Marietta Haven. The real Marietta was always elusive. If she was spring, it was spring with a late frost and a sad backward glance at winter. You felt that, deep inside her, something secret was locked. There’s a street in Mexico City called the street of the Niños Perdidos—the lost children. Sometimes I thought of Marietta like that—a lost child. And sometimes, when her cool green eyes forgot me for her own incalculable reflections, I thought of her as Ixtacihuatl, the Sleeping Woman, the snowbound, brooding volcano that watches over Mexico City.
I never knew why she talked to me that first night, or why, having come into my life, she stayed. But then I never could tell what she was thinking or feeling or even if she was thinking or feeling anything. She hardly ever talked about Martin, Iris, or Sally, either—only an occasional phrase that dropped into the conversation when it was least expected.
We saw each other every day, but there had never been talk of a romance or even of an affair between us. And yet she must have known dozens of other men in Mexico City, although she never spoke of them and I never saw them. Sometimes I wondered if she was a very good person who knew what a raw deal her brother had given me and was trying to make compensation. Sometimes I wondered if she was just a bum after free drinks—because I always paid.
She went everywhere with me, except to the bullfights. She didn’t like the bulls. That’s why I’d been alone that afternoon when I met Sally.
The drive home from the bull ring ended in the quiet, tree-lined block of the Calle Londres where my apartment was. I left the car on the street and walked to the door leading to my patio. Someone had left a large, shiny rooster, with its feet tied together, pegged into the brown strip of grass outside the door. It watched me with a baleful eye.

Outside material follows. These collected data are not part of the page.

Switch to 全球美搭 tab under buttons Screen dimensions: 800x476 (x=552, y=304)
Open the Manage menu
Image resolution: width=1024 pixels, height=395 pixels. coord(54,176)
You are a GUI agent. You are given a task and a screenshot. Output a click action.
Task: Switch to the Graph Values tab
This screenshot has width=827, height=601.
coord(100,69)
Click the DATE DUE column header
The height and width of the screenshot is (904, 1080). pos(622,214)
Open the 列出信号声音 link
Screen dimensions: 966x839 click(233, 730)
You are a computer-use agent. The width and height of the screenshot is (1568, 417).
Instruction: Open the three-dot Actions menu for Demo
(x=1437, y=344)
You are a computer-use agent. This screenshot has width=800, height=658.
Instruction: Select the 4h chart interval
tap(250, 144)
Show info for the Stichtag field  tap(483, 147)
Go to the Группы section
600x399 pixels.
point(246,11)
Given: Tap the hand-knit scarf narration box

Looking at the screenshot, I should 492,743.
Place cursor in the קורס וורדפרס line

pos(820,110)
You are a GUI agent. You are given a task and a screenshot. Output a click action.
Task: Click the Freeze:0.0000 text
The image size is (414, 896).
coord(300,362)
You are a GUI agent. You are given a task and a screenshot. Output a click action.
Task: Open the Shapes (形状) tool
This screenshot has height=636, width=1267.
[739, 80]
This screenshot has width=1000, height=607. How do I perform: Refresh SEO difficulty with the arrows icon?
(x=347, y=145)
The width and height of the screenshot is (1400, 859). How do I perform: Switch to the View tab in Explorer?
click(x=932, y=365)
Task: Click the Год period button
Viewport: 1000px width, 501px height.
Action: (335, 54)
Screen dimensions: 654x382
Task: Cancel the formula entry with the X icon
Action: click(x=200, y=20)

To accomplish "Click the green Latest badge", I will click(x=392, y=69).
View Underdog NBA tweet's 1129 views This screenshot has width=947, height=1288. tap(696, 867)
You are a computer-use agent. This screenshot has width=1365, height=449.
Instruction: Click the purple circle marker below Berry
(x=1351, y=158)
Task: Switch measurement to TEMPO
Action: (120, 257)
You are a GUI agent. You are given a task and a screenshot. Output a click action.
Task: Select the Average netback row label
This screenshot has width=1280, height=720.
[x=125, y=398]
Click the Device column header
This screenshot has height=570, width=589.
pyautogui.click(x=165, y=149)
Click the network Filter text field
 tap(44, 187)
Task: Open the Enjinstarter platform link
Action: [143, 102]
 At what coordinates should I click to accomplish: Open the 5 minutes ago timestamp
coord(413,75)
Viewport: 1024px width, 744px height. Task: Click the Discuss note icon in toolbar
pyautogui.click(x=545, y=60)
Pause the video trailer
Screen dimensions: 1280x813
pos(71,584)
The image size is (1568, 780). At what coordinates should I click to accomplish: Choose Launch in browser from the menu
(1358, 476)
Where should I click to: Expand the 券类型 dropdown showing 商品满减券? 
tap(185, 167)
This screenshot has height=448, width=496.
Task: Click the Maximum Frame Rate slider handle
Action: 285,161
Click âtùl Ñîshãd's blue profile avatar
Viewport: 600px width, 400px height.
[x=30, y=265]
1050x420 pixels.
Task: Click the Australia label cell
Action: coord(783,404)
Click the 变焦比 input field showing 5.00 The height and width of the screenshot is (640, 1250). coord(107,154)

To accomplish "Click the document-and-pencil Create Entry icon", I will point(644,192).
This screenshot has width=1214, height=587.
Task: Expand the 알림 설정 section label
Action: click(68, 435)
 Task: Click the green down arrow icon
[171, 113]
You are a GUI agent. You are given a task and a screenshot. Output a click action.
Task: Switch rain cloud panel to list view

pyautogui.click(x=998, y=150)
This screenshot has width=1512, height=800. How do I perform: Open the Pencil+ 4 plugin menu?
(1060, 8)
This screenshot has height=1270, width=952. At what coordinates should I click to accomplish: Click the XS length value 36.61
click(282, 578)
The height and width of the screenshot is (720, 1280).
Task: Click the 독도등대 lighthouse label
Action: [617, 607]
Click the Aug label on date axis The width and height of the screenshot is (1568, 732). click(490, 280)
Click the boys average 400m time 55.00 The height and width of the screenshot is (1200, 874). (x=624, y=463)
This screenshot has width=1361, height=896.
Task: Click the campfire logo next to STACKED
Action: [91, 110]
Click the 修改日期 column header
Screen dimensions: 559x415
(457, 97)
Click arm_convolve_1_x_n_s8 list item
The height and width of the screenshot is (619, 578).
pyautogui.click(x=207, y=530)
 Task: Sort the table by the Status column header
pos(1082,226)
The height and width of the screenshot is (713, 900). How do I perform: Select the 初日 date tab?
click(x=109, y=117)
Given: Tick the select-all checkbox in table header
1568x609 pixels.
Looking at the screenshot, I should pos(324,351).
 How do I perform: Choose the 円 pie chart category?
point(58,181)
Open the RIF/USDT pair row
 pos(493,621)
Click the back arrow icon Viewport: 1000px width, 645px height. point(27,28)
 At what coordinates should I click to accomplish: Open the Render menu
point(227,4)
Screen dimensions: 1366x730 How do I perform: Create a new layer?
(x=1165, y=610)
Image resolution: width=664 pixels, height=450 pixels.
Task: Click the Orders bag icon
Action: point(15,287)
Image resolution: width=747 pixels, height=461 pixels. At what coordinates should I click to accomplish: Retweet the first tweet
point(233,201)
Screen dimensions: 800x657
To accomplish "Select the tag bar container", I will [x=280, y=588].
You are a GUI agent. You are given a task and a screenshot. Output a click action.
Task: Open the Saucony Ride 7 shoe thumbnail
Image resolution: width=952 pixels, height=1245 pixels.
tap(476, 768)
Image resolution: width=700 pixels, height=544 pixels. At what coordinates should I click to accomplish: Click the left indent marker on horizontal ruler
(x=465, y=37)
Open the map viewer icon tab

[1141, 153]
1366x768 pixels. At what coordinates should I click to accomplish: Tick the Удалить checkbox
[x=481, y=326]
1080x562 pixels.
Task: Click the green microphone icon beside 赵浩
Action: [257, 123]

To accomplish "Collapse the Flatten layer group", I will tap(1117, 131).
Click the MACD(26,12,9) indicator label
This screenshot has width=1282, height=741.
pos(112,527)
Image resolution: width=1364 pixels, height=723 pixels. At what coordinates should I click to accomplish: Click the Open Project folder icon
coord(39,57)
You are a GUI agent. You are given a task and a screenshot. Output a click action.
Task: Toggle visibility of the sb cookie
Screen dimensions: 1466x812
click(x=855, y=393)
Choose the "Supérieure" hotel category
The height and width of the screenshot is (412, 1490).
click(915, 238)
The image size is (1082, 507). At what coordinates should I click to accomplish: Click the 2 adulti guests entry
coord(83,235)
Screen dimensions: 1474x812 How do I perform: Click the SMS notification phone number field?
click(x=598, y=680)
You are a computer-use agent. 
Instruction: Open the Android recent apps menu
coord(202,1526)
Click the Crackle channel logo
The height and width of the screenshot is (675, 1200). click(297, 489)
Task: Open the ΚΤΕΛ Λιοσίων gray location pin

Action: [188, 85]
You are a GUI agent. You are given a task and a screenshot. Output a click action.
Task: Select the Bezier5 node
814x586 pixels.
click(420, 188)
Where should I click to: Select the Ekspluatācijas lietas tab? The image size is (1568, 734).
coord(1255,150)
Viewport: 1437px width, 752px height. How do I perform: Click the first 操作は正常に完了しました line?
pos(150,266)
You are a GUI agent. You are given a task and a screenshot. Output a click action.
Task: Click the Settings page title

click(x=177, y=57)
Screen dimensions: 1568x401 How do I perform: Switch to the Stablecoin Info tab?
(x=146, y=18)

Near it, but detached from it, an Indian squatted on the sidewalk behind a cloth on which lay a dozen tiny mounds of peanuts and a plate of cucumbers, fancily cut into slices. He was there all day every day. I had never seen him sell anything.
I ducked under the bougainvillea vine and went up the steps to my apartment, which had its own outside entrance on the second floor. I let myself in, thinking how I was going to dislike the emptiness inside.
But the living room wasn’t empty. Marietta was sitting in a cream brocade chair by the window, drinking tequila. She sat cross-kneed, showing long, thoroughbred legs. She never wore a hat, and her dark hair gleamed in the late sunshine, brown with a touch of gold and seemingly in motion like the gold-splashed water of a trout stream. She was elegant and cool, as always, the way you expected English women to look in The Tatler when you hadn’t actually seen The Tatler for a long time.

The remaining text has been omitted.